Theory

Forum Archive : Theory

 
Error rate--Why count forced moves?

From:   Ian Shaw
Address:   ian.shaw@iee.org
Date:   28 April 2009
Subject:   Scale of Open/Intermediaate Players
Forum:   BGonline.org Forums

> GNU reports error rate far more sensibly than Snowie does. It reports
> your average ER in milli-EMG points per nonforced move.

The discussion of which method is better is complex. Gnubg's method seems
more intuitive to most. However, Douglas Zare wrote a gammon village
article some while ago explaining why he thought the Snowie method was
superior. I don't recall his reasons, but I have a lot of respect of his
opinions.

http://www.bkgm.com/articles/Zare/NormalizingErrors/

Jason Lee  writes:

D. Zare: "Another problem with gnu's method is that your error rate can
    be  ridiculously high if you encounter few unforced decisions in a
    match. This happens frequently with the cube decisions, which makes
    gnu's cube error rate unreliable. A high error rate often indicates
    that someone had few decisions rather than that the player lost a lot
    of equity. In fact, a low cube error rate often means the player had no
    real decisions, but gnu thought the player had many unforced cube
    decisions."

Alright, technically, Doug is right.

Here's my counter argument: Please name for me the last time you heard
somebody report to you their ER on cubes in a particular match. That's
right, you've never heard it.

I keep tabs of my ER in aggregate -- so I'm not measuring averages of
averages. I keep track of checker play errors, # of checker plays, cube
errors, # of cube errors. Then in sum, I can determine my overall error
rate appropriately. Thus, it is irrelevant if I had a fat 0.086 cube error
in just one decision in the match -- that 86 millipoint per cube decision
is swallowed up in the sea of cube decisions.
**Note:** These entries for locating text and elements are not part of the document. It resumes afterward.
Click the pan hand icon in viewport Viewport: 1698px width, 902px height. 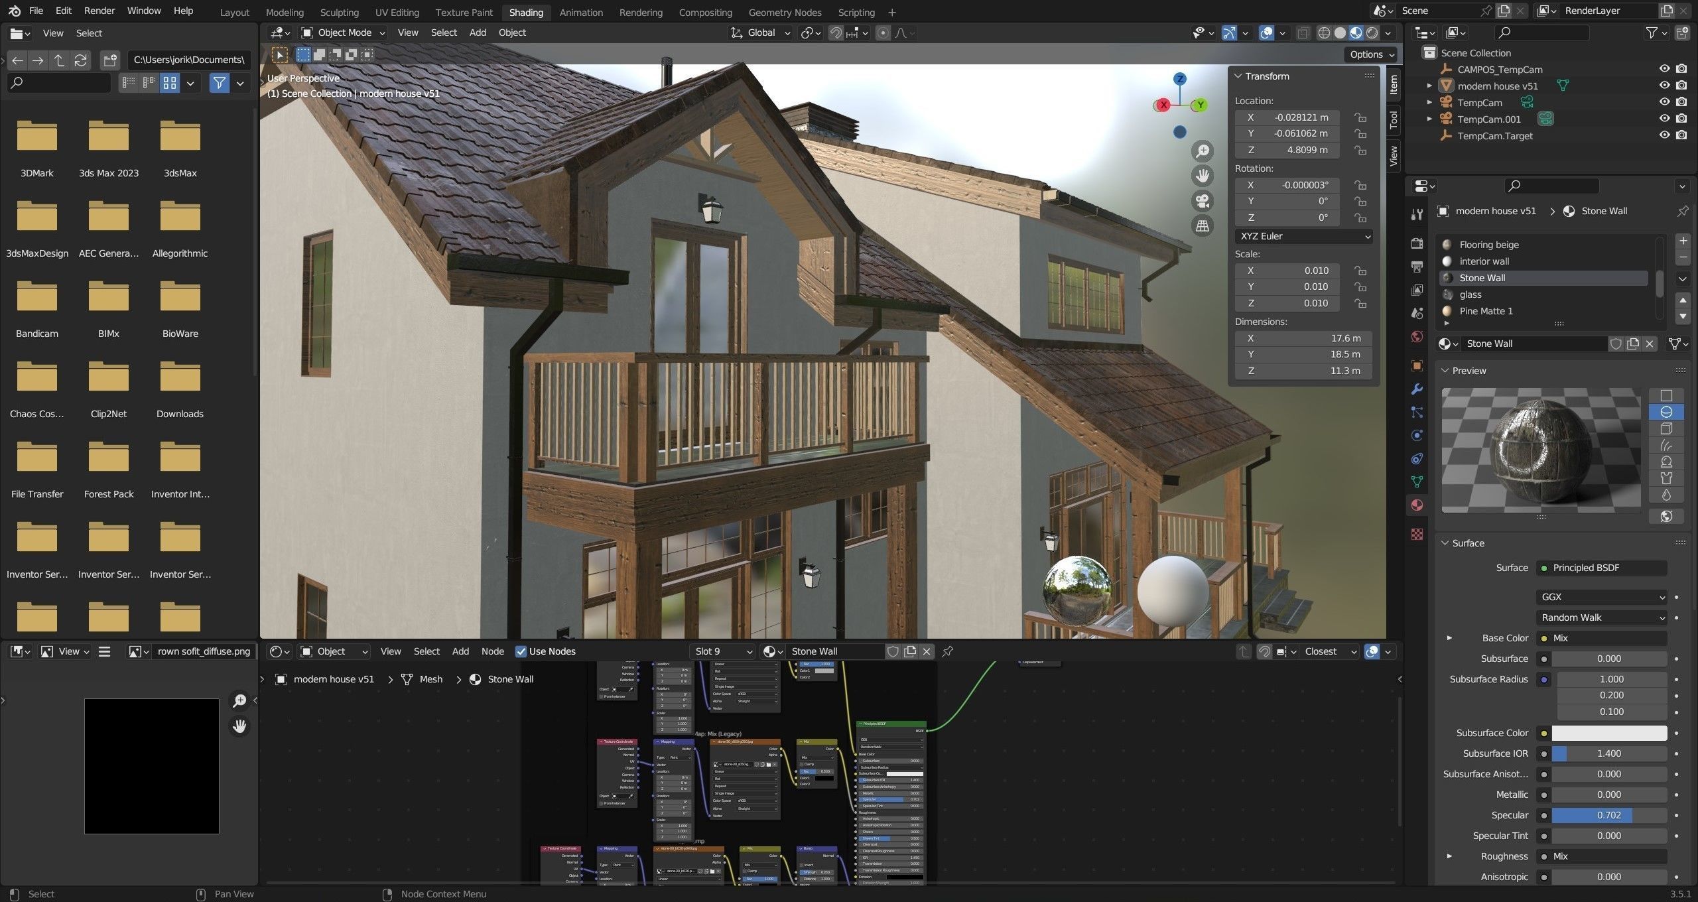pos(1203,176)
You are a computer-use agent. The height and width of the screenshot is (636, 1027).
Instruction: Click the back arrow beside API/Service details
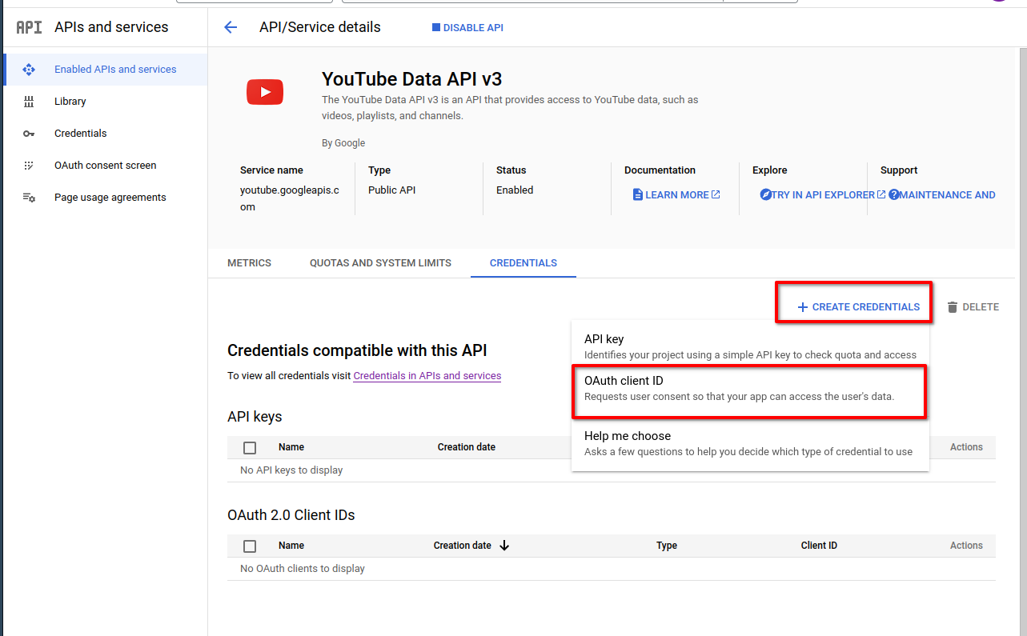(231, 27)
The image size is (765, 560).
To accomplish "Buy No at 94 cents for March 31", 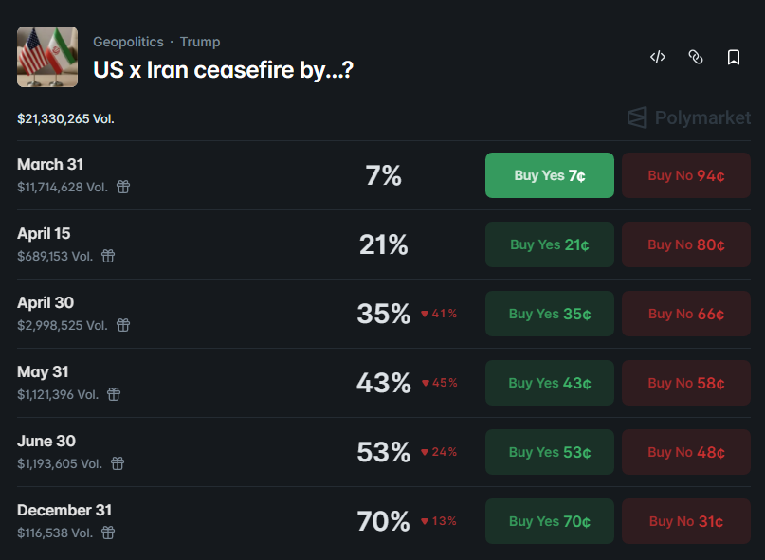I will [x=685, y=175].
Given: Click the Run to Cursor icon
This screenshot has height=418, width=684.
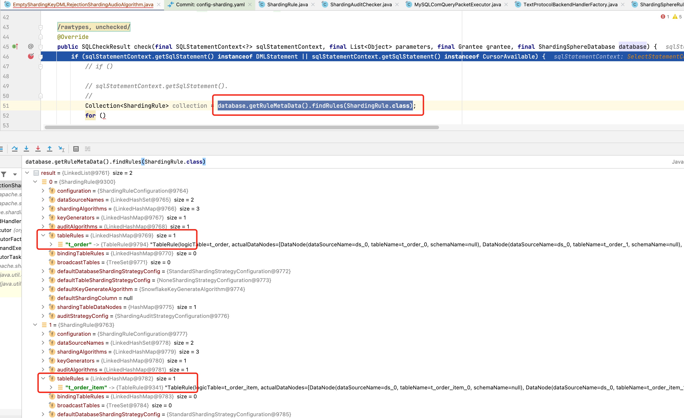Looking at the screenshot, I should pyautogui.click(x=61, y=149).
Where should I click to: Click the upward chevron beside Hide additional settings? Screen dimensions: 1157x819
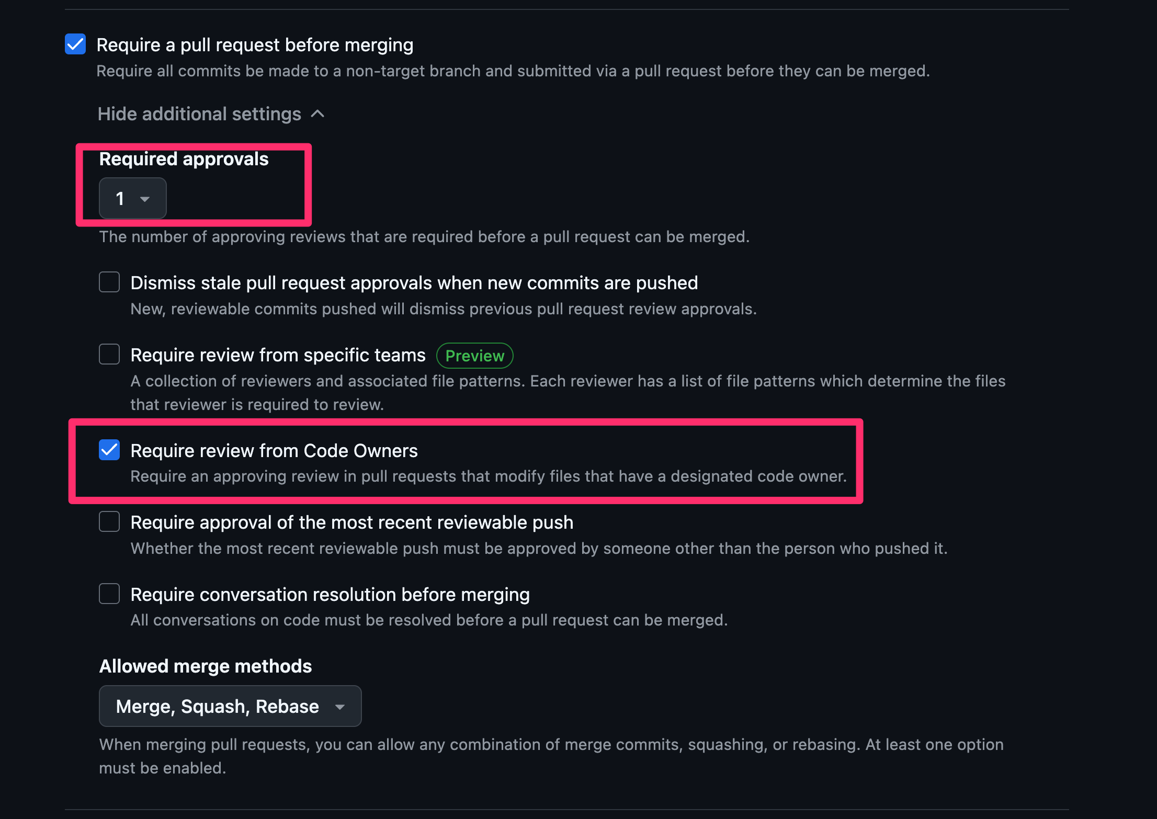[317, 113]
    D. Zare: "If forced moves were to happen at random, and were not
    affected by previous plays, then considering only unforced moves would
    be a clear improvement. However, upon closer inspection, the
    distinction we would like to draw is not between forced and unforced
    moves. It is between trivial moves and nontrivial moves. You can't make
    an error while dancing, but you also have little real opportunity to
    make an error when you are moving your checkers around the board after
    getting closed out, when you have negligible chances to win or to get
    gammoned. It is also not a real opportunity to err if you roll an
    opening 3-1."

This problem is smoothed out in the aggregate as well. I've played over 30
practice matches against a colleague over the last year, and recorded them
all. We put them into GNU and check our error rates. Because I'm a stronger
player, I've gotten the lower ER every single time. In one memorable match,
we both got absurdly low (for us) ER, but mine was still better. He
lamented that the one time he got a great error rate that I still outplayed
him. I pointed out that part of the reason was that the entire match was
played with fairly simple positions -- for example, every single game
happened to be played to conclusion, so we "benefited" from making lots of
racing checker plays where it's hard to err. Our ER "lucked out" from easy
to play positions.

So the argument against GNU style error rates is that they can be
misleading -- error rates for a single match are misleading anyway, for the
reason I stated above and because there's a sample size problem!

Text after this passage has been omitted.